• **EXTRAIT SOURCE**:
=-=-=-=-=

Je m’appelle humain
Kim O’Bomsawin
par Gérard Grugeau
En ouverture de Je m’appelle humain, la silhouette de la poète innue Josephine Bacon, originaire de la Côte-Nord, se profile dans la toundra où, depuis le rivage d’une mer immense, elle confie : « Je cherche l’horizon ». Comme les anciens le faisaient avant elle, quand ils s’asseyaient devant la ligne fuyante du ciel qui s’étendait devant eux en se confondant avec l’eau. À la fois profane et spirituelle, cette figure de l’attente face à l’horizon est ce qui structure la mise en scène du film de Kim O’Bomsawin, au même titre que la marche, autre figure convoquée abondamment qui renvoie au mode de vie ancestral des tribus nomades arpentant leurs territoires de chasse et de pêche au sein d’une nature nourricière aussi généreuse qu’impitoyable.
Travaillé par les thèmes de la connaissance de soi, de la mémoire et de la transmission entre les générations, Je m’appelle humain s’attache de belle façon aux déambulations d’une femme d’exception au visage lumineux qui, entre ciel et terre, ville et territoire, inscrit elle-même ses pas dans la foulée de ceux et celles qui l’ont précédée. Alternant moments de stase et de mise en mouvement, le film déploie ainsi sa trame narrative entre passé et présent, associant le cinéma à un art de la quête et du dévoilement. Comme le ferait un poème dispensant subtilement ses épiphanies en nous invitant au fil des mots sur la page à « retomber dans notre âme ».

=-=-=-=-=

• **CONSIGNE 1**: Reformulez en tableau Markdown les entrées allant de la ligne contenant « Task: Open Source Control view » jusqu’à celle contenant « Action: [460, 325] », bornes incluses, avec une colonne « N° » pour le numéro de rang et une colonne « Contenu » pour la ligne, sans les lignes vides. Laissez les images hors de la réponse.

• **DONNÉES FOURNIES**:
=-=-=-=-=

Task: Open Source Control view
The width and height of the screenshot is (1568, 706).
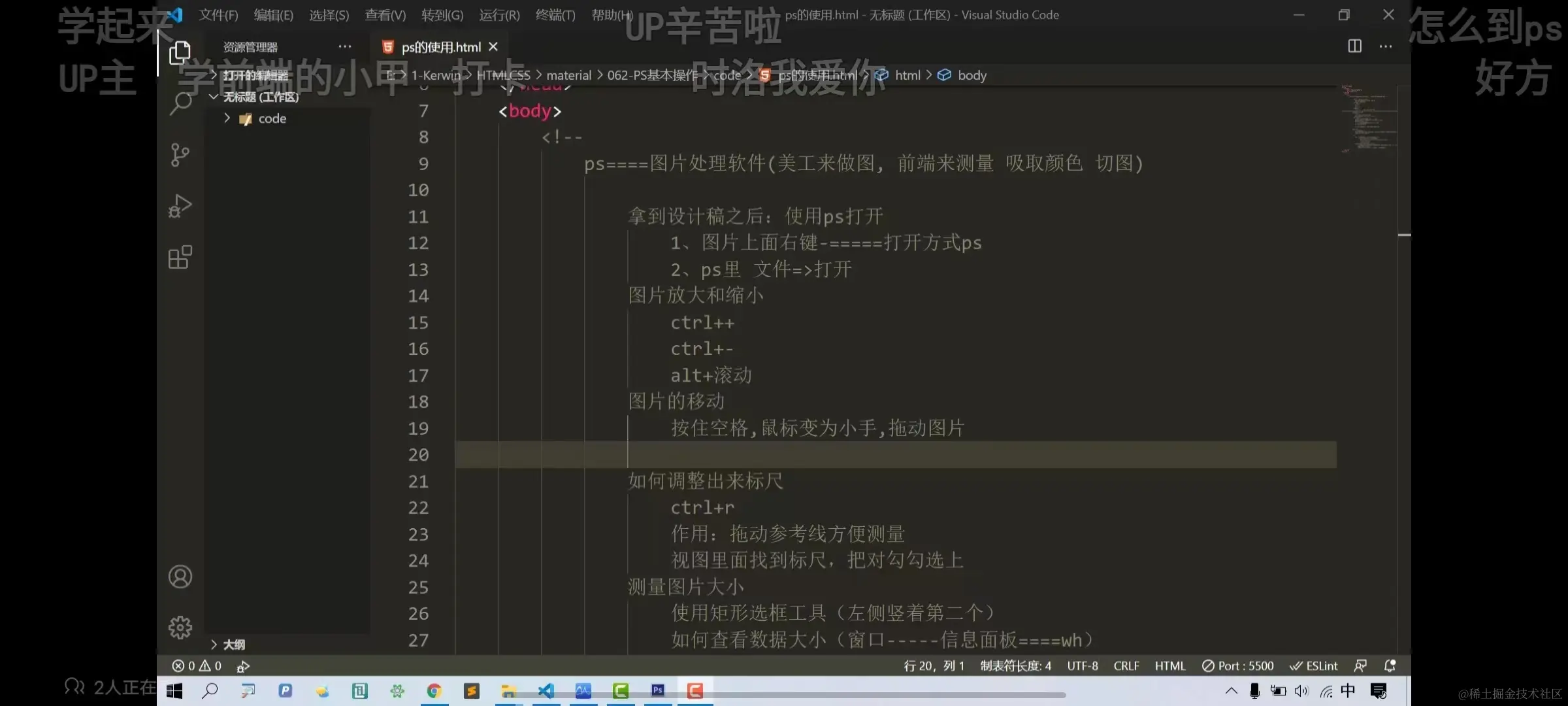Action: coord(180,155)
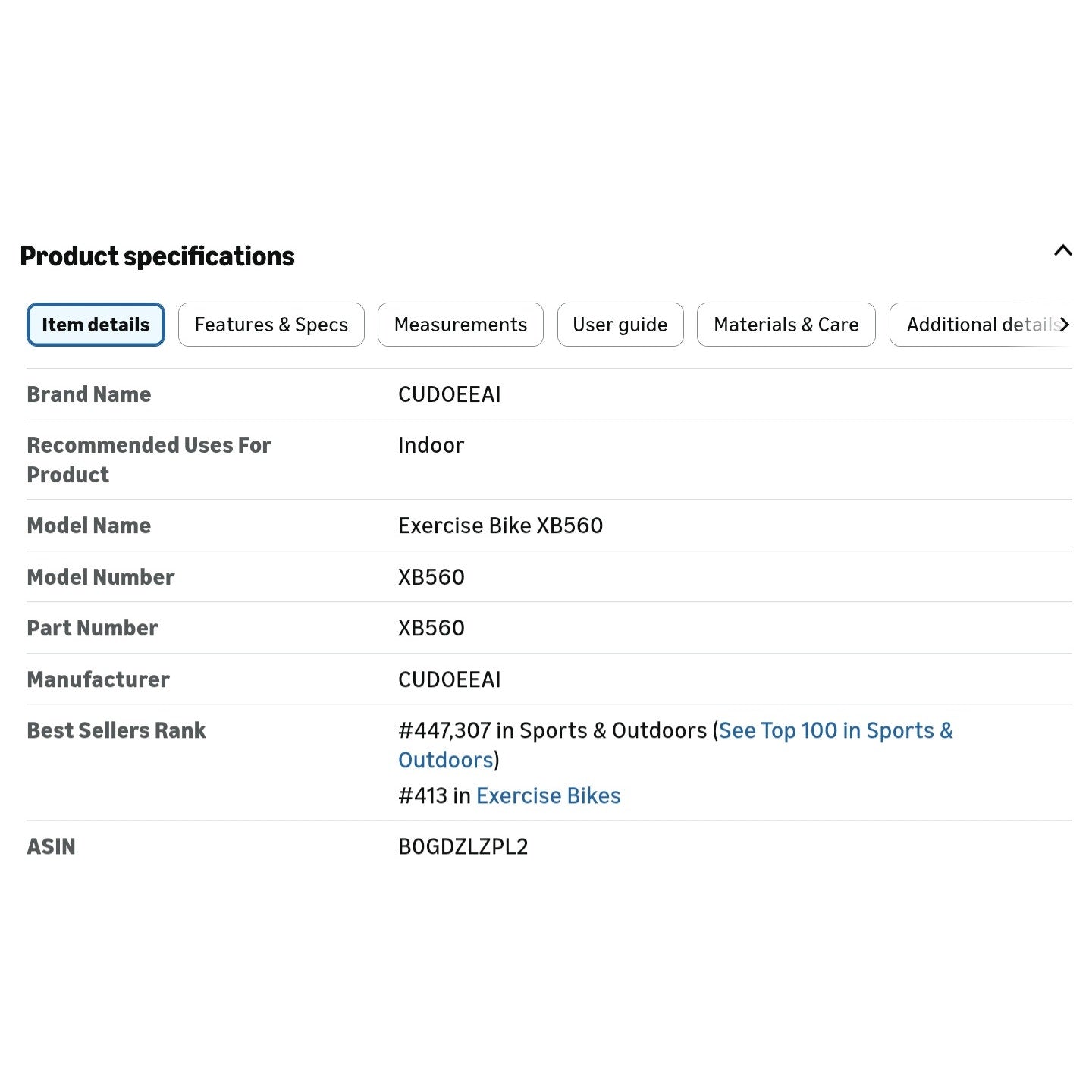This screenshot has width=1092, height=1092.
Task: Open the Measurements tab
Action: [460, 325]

=-=-=-=-=

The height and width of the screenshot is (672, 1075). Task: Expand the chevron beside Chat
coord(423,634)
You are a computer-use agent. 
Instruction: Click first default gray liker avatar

=-=-=-=-=

• **CONSIGNE 2**: Prolongez la critique du film Je m’appelle humain à partir de la dernière phrase de l’extrait source.

• **RÉSULTAT ATTENDU 1**:
| N° | Contenu |
|---|---|
| 1 | Task: Open Source Control view |
| 2 | The width and height of the screenshot is (1568, 706). |
| 3 | Action: coord(180,155) |
| 4 | This screenshot has width=1092, height=1092. |
| 5 | Task: Open the Measurements tab |
| 6 | Action: [460, 325] |

• **RÉSULTAT ATTENDU 2**:
Humble, Josephine Bacon a du mal à se voir poète (elle est aussi conteuse, enseignante, traductrice, parolière et documentariste), peut-être parce que le mot « poésie » n’existe pas dans sa langue, l’innu-aimun, que le terme s’avère incongru quand tout de la culture de son peuple dit déjà l’harmonie. Peut-être aussi parce que les blessures du passé, nombreuses et encore béantes (l’arrachement aux familles, l’acculturation forcée dans les écoles catholiques) ont miné les fondements d’une identité niée au départ par le colonisateur. Pourtant, comme le démontre Je m’appelle humain dans la tradition classique du cinéma direct avec images d’archives à l’appui, tout le parcours de Joséphine Bacon (depuis son arrivée à Montréal dans les années 1960 jusqu’aux retours intermittents sur la terre des ancêtres) s’est forgé au contact des mots et de la poésie d’un monde qui dialogue avec les rêves et les étoiles.
« Je rêve d’un seul récit qui dicterait sans faute toute une vie vécue », nous dit-elle alors que, comme une archéologue, Kim O’Bomsawin met en lumière tout un réseau d’amitiés, notamment celles de Marie-Andrée Gill (la relève) et de Laure Morali (sa muse et inspiration) qui, en rêvant pour elle d’une anthologie mettant en lien des auteurs québécois et autochtones, l’a aidée à se mettre au monde en poésie (le recueil Aimititau ! Parlons-nous !, 2008). Suivront en édition bilingue Bâtons à message (Tshissinuashitakana, 2009), Un thé dans la toundra (Nipishapui nete mushuat, 2013) et Quelque part (Uiesh, 2018), cités au cours du film, comme des petits cailloux jalonnant le flux de la mémoire. Bref, autant d’œuvres à la poésie simple et limpide qui, en pérennisant la langue innu-aimun, luttent contre l’oubli et la menace de disparition d’un riche patrimoine culturel, tout en nommant le territoire des origines.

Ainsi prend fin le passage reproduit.